"""
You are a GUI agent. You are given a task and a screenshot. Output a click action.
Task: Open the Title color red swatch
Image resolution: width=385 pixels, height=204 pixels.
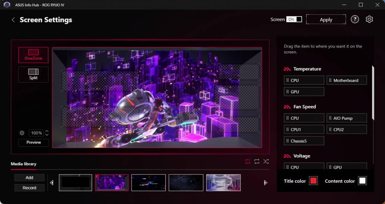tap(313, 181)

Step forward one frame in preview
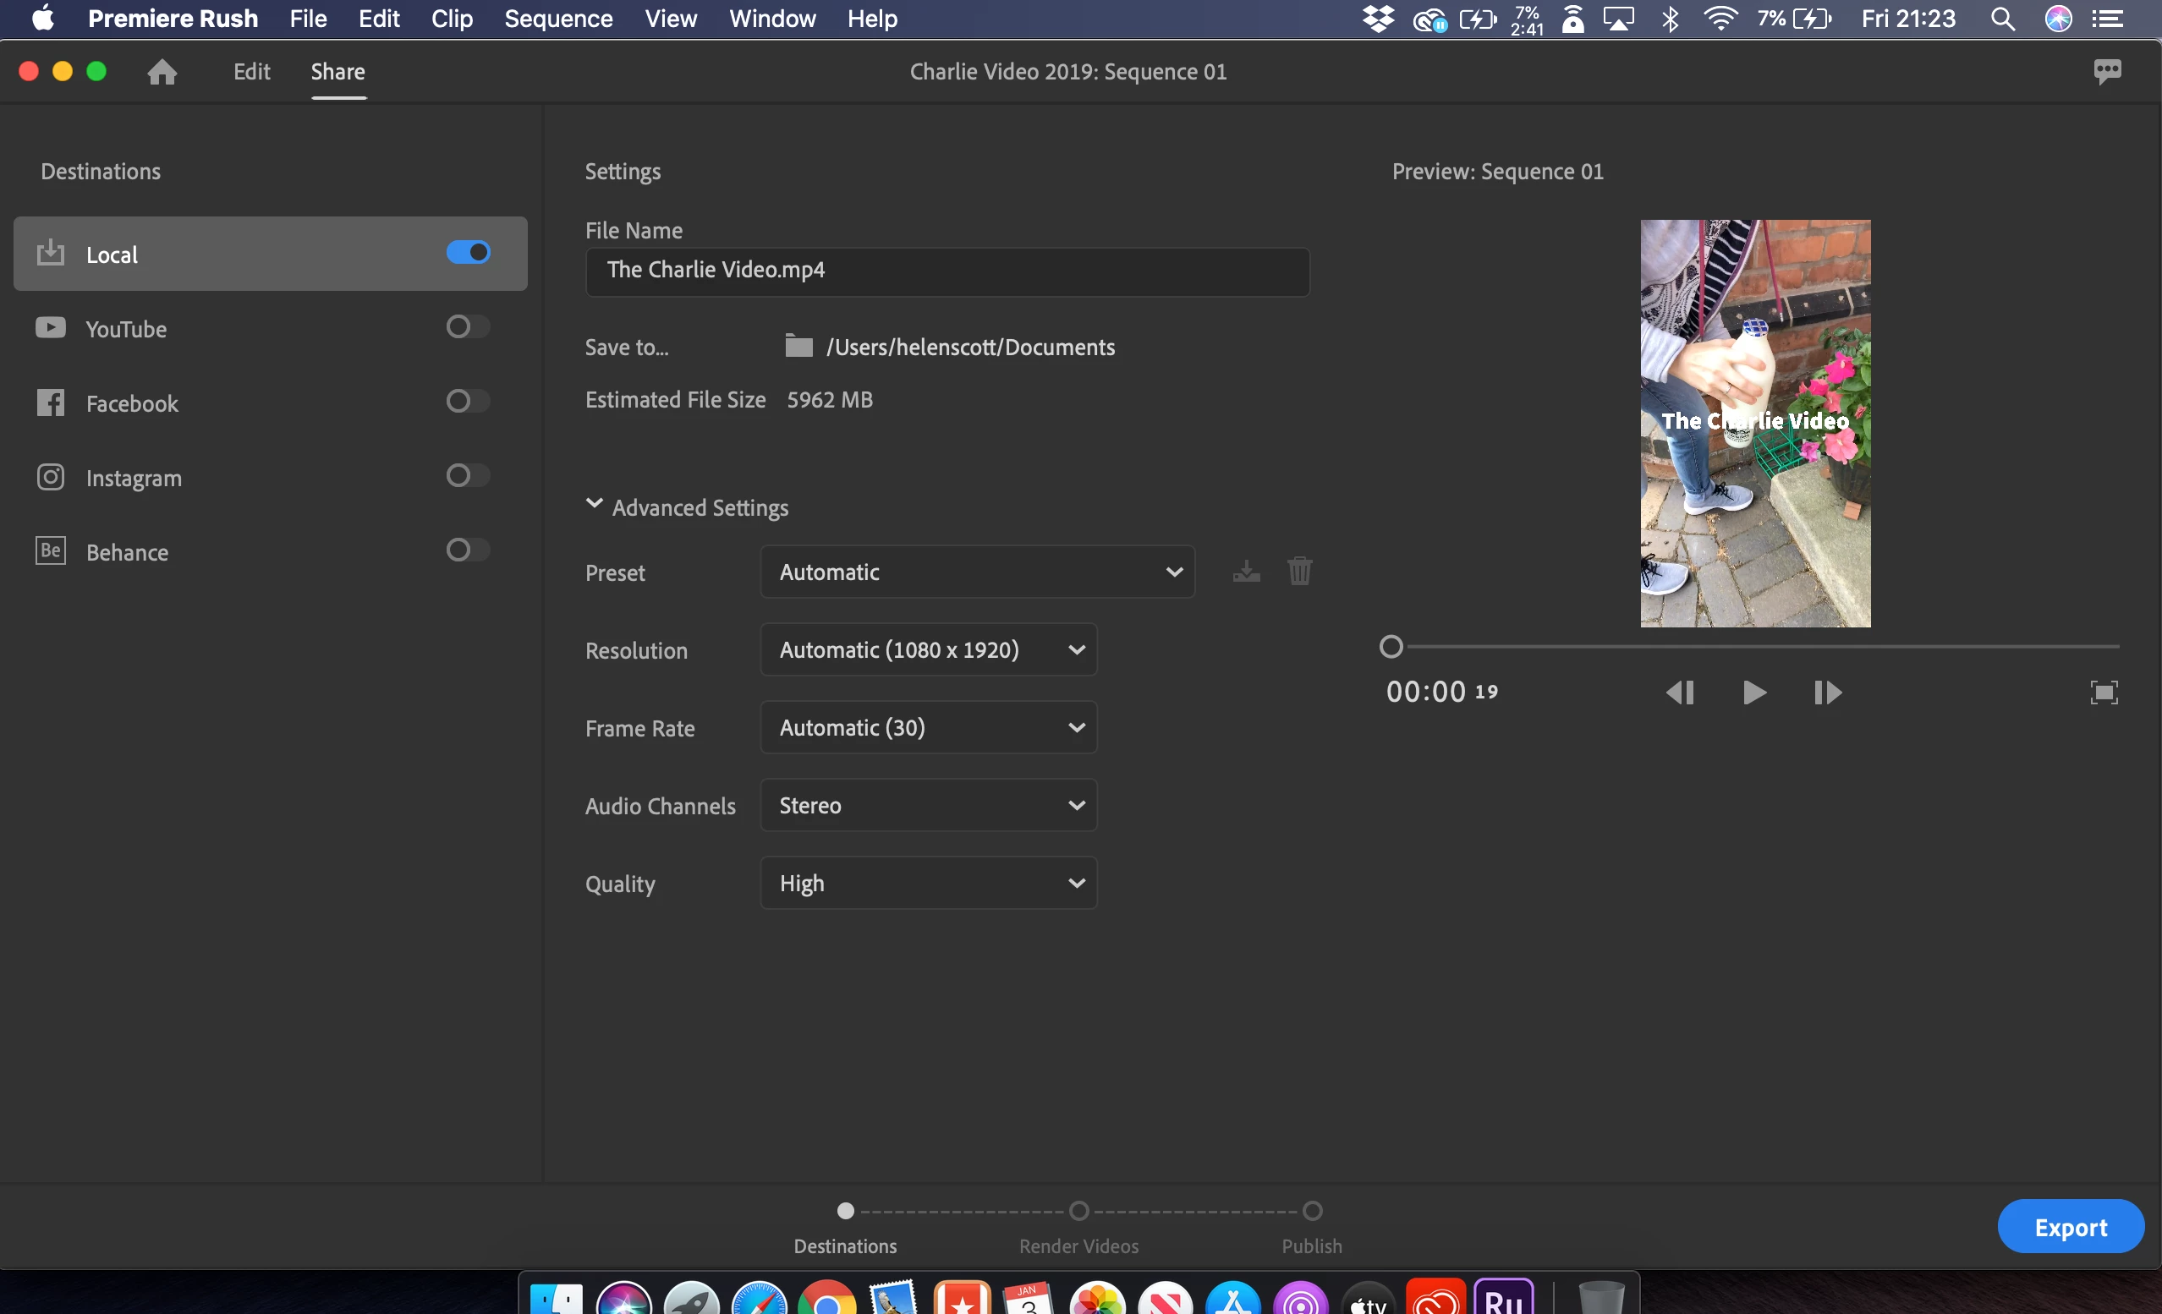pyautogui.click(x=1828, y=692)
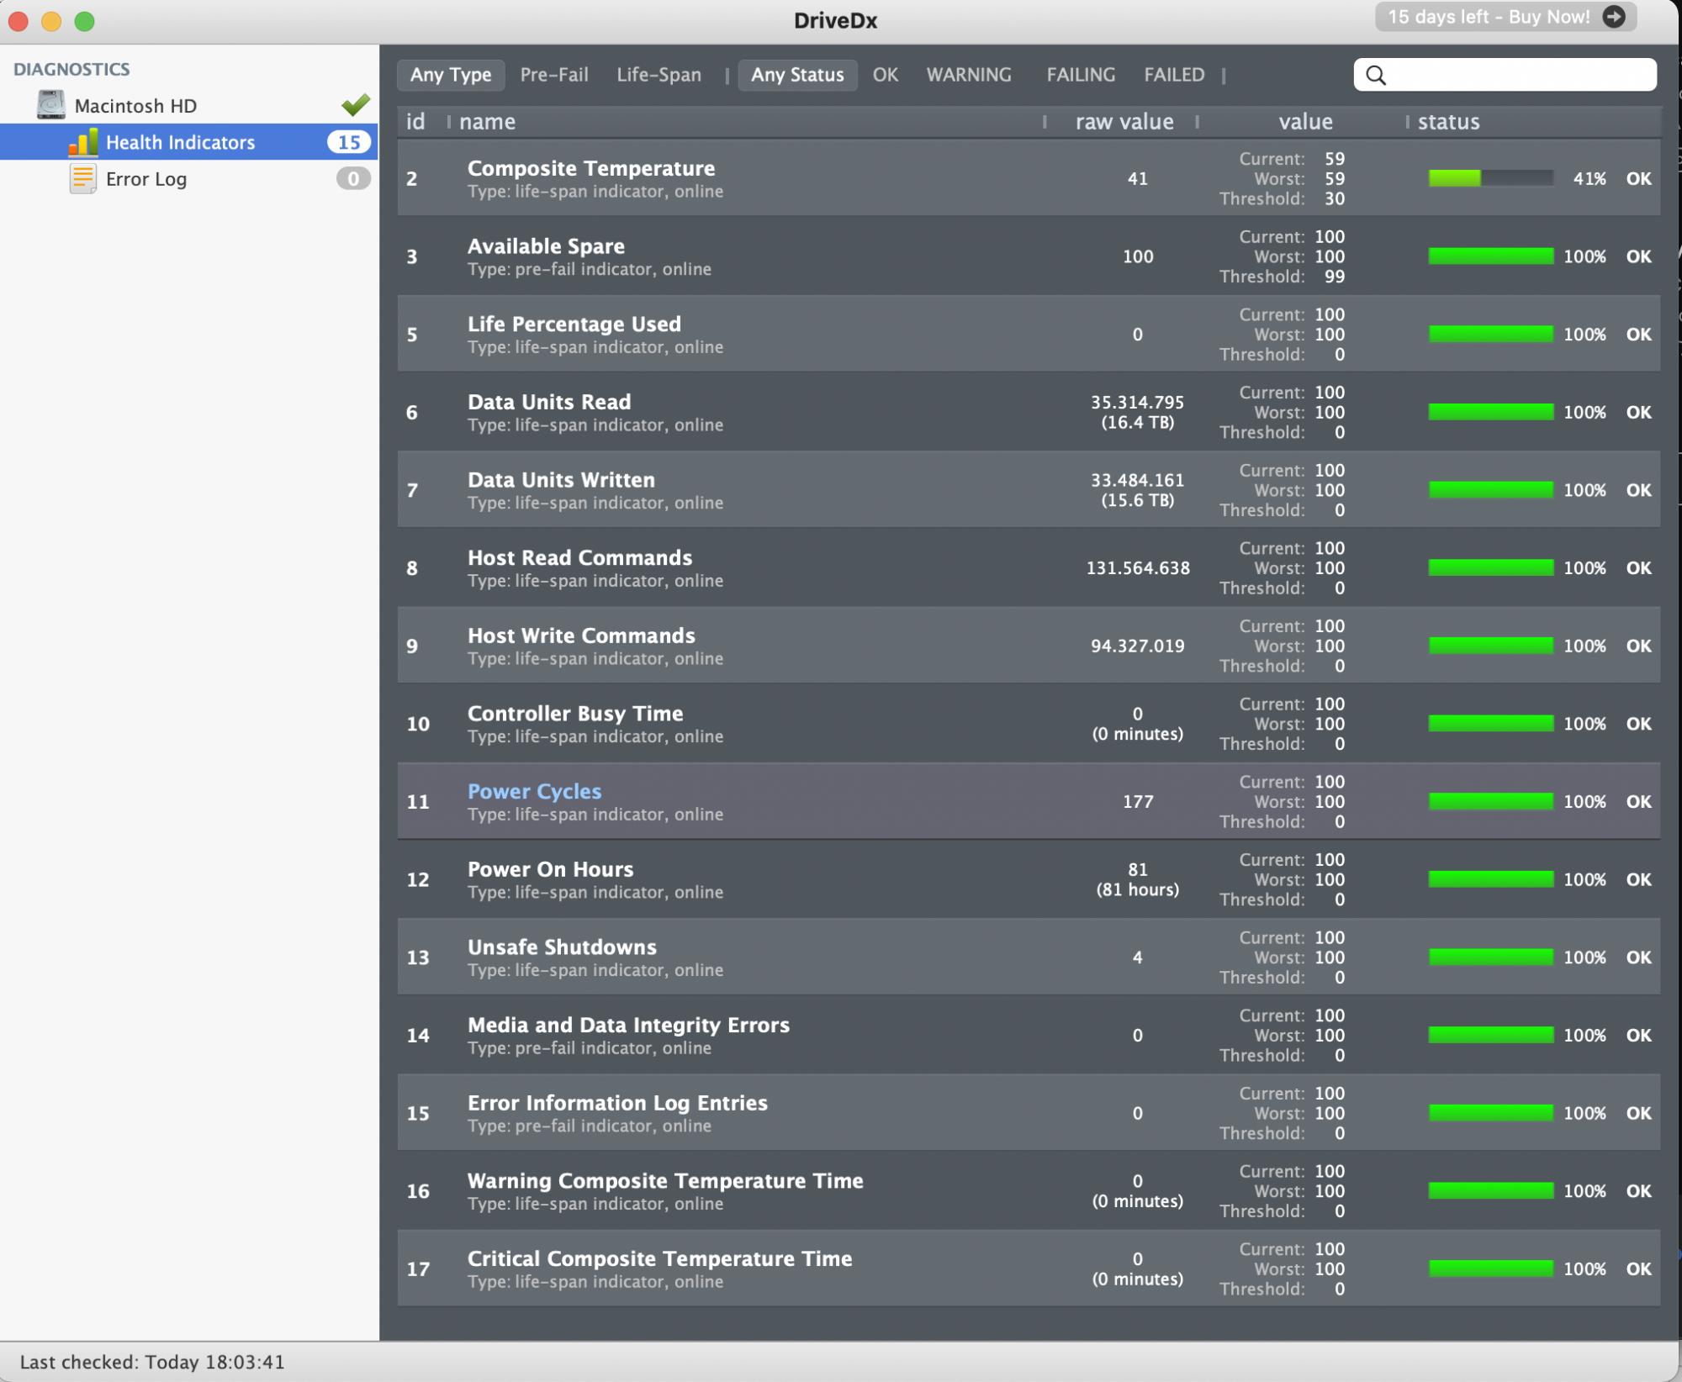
"""
▸ WHAT THIS TASK INVOLVES
Please rewrite the items above with "swatch" replaced by "sample" and nothing else changed, and leave out the pictures.

▸ SOLUTION TO THIS TASK
You are a GUI agent. You are given a task and a screenshot. Output a click action.
Task: Open the Title color red sample
Image resolution: width=385 pixels, height=204 pixels.
tap(313, 181)

Step forward one frame in preview
pyautogui.click(x=1828, y=692)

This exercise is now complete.